The US has approved CRISPR pigs for food
The US Food and Drug Administration has approved genetically engineered pigs for food consumption. Engineered by British company Genus, these pigs will be immune to porcine reproductive and respiratory syndrome (PRRS), a virus that causes hundreds of millions in losses annually, making them over 99% resistant to known PRRS strains.
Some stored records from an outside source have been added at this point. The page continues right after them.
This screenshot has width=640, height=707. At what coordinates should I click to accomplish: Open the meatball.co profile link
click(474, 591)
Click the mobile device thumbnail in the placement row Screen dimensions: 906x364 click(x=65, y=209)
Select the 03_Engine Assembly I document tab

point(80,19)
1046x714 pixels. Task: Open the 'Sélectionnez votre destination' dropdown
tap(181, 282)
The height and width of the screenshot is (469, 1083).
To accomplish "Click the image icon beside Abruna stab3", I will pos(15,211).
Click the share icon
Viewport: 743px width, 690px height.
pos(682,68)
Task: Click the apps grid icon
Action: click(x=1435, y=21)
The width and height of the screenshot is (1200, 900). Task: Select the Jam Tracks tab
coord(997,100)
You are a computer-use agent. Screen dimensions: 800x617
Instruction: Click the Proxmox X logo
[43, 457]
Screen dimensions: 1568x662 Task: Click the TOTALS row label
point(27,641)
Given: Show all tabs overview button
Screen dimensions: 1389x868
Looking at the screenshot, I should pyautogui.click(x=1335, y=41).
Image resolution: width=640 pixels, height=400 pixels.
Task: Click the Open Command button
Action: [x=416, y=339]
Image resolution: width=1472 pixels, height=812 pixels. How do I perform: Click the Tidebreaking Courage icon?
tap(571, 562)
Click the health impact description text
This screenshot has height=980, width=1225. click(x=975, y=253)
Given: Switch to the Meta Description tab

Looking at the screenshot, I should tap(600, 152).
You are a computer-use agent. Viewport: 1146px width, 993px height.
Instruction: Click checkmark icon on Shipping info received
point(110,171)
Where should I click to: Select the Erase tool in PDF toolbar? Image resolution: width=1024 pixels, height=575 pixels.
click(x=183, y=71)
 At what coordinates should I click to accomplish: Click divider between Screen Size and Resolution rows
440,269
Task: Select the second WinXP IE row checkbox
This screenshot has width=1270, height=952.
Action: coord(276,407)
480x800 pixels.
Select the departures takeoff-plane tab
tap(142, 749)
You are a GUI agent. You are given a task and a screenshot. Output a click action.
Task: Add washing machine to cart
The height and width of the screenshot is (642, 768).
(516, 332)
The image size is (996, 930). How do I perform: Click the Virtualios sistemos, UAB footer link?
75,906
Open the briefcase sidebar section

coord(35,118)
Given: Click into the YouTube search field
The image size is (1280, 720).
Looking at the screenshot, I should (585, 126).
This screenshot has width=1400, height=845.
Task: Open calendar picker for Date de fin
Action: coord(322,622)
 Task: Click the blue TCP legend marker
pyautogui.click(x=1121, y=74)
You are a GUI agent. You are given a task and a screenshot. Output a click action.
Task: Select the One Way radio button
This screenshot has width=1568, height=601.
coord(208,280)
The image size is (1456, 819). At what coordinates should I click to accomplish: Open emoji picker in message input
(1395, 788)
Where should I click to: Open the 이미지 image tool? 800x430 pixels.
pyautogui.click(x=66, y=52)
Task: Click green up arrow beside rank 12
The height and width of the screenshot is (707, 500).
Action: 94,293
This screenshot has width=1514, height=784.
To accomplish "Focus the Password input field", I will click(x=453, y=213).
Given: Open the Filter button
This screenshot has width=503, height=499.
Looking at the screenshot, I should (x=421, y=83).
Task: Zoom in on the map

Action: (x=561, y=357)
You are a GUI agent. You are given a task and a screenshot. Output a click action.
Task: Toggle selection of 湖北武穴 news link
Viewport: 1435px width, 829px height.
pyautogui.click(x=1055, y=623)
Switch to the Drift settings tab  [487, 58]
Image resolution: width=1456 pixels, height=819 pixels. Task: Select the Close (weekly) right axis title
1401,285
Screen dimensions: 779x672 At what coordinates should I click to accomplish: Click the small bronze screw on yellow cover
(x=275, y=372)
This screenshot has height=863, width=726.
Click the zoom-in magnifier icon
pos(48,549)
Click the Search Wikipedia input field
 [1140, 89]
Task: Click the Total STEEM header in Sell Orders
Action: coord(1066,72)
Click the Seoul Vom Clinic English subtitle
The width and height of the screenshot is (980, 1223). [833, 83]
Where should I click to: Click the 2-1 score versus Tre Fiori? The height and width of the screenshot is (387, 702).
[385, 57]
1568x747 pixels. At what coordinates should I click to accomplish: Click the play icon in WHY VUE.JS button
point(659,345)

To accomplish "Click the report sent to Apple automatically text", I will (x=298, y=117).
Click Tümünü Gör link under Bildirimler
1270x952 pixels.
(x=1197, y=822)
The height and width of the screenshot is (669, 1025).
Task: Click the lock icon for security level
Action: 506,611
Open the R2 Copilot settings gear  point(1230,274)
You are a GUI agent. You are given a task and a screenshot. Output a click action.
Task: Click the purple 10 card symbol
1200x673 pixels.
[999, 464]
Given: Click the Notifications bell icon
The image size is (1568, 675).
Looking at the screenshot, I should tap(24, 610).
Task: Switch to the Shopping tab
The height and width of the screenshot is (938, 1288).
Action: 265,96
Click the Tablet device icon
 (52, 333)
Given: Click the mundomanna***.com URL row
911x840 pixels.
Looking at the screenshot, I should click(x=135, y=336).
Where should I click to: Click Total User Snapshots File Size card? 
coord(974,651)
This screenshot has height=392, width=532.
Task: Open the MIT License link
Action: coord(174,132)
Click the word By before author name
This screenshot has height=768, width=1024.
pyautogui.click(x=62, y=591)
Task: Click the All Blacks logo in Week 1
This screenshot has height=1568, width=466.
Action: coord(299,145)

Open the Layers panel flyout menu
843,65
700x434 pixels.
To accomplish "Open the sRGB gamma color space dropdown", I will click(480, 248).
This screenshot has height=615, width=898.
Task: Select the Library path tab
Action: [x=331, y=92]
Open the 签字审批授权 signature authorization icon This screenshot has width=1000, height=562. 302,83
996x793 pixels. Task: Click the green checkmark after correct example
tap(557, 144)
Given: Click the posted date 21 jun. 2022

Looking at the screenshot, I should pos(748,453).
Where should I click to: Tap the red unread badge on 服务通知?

The approval marks one of the first gene-edited animals cleared for the food chain and could lead to genetically engineered pork products hitting US shelves as early as next year—with no labelling requirements expected.
💡Tangents
XPrize in Carbon Removal Goes to Enhanced Rock Weathering
Mati Carbon, a Houston-based startup, has won the $50 million grand prize in the $100 million XPrize Carbon Removal competition for its innovative use of enhanced rock weathering—spreading crushed basalt on small farms in India and Africa to sequester CO₂ while improving soil health. Runners-up included NetZero, Vaulted Deep, and Undo Carbon for various carbon removal methods. Notably, no direct air capture or ocean-based solutions met the contest’s 1,000-tonne CO₂ removal threshold, despite their technical promise.